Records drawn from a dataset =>
⟨
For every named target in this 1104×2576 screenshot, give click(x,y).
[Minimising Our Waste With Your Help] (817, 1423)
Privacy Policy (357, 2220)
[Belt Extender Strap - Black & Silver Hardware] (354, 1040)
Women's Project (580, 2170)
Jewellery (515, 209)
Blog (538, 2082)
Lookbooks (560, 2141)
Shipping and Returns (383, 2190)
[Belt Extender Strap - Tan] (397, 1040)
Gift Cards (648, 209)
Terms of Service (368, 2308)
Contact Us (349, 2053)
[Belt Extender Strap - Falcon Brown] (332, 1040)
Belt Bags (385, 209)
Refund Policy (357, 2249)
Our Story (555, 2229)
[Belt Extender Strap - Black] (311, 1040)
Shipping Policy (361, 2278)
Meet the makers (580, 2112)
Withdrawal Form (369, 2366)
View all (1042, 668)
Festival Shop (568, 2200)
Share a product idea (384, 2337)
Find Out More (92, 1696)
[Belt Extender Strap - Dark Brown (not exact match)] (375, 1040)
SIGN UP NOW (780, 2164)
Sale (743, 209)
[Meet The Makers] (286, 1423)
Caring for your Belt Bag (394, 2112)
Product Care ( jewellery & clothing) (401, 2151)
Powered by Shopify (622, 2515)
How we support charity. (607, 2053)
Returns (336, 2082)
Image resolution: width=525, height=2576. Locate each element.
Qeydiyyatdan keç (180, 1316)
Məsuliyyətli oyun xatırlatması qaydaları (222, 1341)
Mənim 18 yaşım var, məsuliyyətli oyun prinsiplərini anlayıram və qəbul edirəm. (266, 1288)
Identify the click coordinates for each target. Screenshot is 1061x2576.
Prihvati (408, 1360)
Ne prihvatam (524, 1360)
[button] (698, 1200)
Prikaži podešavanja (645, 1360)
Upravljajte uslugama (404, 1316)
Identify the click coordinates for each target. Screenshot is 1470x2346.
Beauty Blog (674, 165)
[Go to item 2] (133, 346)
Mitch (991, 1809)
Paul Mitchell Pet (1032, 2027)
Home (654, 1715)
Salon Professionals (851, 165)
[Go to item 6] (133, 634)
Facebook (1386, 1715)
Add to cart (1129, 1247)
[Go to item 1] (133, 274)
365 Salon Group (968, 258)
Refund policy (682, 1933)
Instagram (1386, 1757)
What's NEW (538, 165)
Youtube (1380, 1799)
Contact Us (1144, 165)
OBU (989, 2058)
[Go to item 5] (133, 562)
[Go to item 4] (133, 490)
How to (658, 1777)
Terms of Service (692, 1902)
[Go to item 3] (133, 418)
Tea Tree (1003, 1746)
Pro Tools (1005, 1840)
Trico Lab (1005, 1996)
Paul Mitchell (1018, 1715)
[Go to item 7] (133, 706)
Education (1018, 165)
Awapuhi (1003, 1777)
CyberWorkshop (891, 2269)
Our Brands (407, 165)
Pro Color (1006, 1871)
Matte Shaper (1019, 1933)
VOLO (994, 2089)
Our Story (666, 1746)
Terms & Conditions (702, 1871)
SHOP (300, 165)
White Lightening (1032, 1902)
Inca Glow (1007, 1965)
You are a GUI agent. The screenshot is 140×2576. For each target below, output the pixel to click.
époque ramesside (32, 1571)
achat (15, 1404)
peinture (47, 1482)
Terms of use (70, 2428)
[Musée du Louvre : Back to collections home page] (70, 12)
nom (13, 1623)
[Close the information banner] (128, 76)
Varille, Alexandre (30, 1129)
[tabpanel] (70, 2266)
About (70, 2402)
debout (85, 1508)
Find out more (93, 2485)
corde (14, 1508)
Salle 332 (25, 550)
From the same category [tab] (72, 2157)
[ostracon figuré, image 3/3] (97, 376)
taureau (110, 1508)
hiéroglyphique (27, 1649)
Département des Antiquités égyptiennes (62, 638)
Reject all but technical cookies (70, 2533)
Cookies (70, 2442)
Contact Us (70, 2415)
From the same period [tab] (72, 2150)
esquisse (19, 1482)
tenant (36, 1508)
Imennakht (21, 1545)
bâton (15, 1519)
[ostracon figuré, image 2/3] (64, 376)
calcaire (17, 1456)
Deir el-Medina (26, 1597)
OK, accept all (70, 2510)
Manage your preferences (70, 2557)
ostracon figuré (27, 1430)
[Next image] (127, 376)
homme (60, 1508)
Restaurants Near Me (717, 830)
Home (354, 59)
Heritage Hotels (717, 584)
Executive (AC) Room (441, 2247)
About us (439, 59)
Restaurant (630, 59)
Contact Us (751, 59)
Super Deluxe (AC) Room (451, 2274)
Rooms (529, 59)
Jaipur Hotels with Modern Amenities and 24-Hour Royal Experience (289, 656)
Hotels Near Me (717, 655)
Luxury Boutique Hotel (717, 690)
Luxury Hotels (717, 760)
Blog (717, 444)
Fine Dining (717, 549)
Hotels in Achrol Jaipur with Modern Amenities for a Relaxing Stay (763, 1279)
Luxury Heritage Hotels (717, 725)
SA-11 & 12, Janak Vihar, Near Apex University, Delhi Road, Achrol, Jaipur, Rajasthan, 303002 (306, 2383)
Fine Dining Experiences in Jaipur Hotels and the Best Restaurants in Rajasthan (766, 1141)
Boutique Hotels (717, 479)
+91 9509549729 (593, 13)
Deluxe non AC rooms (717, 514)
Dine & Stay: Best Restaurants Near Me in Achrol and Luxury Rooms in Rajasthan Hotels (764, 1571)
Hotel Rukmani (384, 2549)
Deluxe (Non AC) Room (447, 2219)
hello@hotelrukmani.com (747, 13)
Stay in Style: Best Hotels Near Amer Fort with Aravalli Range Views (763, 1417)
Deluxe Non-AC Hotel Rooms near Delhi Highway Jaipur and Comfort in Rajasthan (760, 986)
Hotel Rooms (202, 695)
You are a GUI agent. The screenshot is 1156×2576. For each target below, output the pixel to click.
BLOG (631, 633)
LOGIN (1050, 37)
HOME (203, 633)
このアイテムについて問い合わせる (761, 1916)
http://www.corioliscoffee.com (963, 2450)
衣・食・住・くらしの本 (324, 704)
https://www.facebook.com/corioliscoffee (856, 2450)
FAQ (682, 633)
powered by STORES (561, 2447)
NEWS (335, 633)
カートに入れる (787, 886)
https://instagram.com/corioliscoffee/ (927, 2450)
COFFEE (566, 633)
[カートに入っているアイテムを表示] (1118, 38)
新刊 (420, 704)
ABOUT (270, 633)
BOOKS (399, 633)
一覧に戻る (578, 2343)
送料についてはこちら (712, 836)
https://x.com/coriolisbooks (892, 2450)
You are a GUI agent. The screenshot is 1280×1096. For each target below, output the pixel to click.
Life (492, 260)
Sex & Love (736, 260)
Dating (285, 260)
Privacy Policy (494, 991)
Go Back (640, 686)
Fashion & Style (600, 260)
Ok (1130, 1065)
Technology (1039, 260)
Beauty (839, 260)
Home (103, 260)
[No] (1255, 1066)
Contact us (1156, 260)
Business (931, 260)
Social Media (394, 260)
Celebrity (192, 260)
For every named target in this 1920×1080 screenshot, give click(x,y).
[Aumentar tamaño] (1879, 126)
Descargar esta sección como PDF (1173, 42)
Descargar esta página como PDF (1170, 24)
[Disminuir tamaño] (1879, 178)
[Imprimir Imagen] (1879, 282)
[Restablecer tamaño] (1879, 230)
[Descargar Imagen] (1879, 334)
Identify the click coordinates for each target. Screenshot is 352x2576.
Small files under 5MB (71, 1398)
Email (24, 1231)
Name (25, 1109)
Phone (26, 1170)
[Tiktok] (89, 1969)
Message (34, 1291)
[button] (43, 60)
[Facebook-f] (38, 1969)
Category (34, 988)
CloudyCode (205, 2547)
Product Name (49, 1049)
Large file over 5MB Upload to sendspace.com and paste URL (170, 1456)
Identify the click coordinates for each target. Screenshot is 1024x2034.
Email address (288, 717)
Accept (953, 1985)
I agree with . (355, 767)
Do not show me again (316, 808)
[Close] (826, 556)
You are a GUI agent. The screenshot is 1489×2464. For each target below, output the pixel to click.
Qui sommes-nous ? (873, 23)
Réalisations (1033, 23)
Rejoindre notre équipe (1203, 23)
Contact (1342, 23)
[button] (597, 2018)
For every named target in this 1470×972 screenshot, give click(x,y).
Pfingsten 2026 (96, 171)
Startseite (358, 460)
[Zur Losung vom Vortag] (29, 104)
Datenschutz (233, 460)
⟩
Task to carry out => Word for word, restate the lines above from the line containing "SA-11 & 12, Janak" through the line containing "Deluxe non AC rooms (717, 514)", with both included and nothing else.

Solved exercise =>
SA-11 & 12, Janak Vihar, Near Apex University, Delhi Road, Achrol, Jaipur, Rajasthan, 303002 (306, 2383)
Fine Dining Experiences in Jaipur Hotels and the Best Restaurants in Rajasthan (766, 1141)
Boutique Hotels (717, 479)
+91 9509549729 (593, 13)
Deluxe non AC rooms (717, 514)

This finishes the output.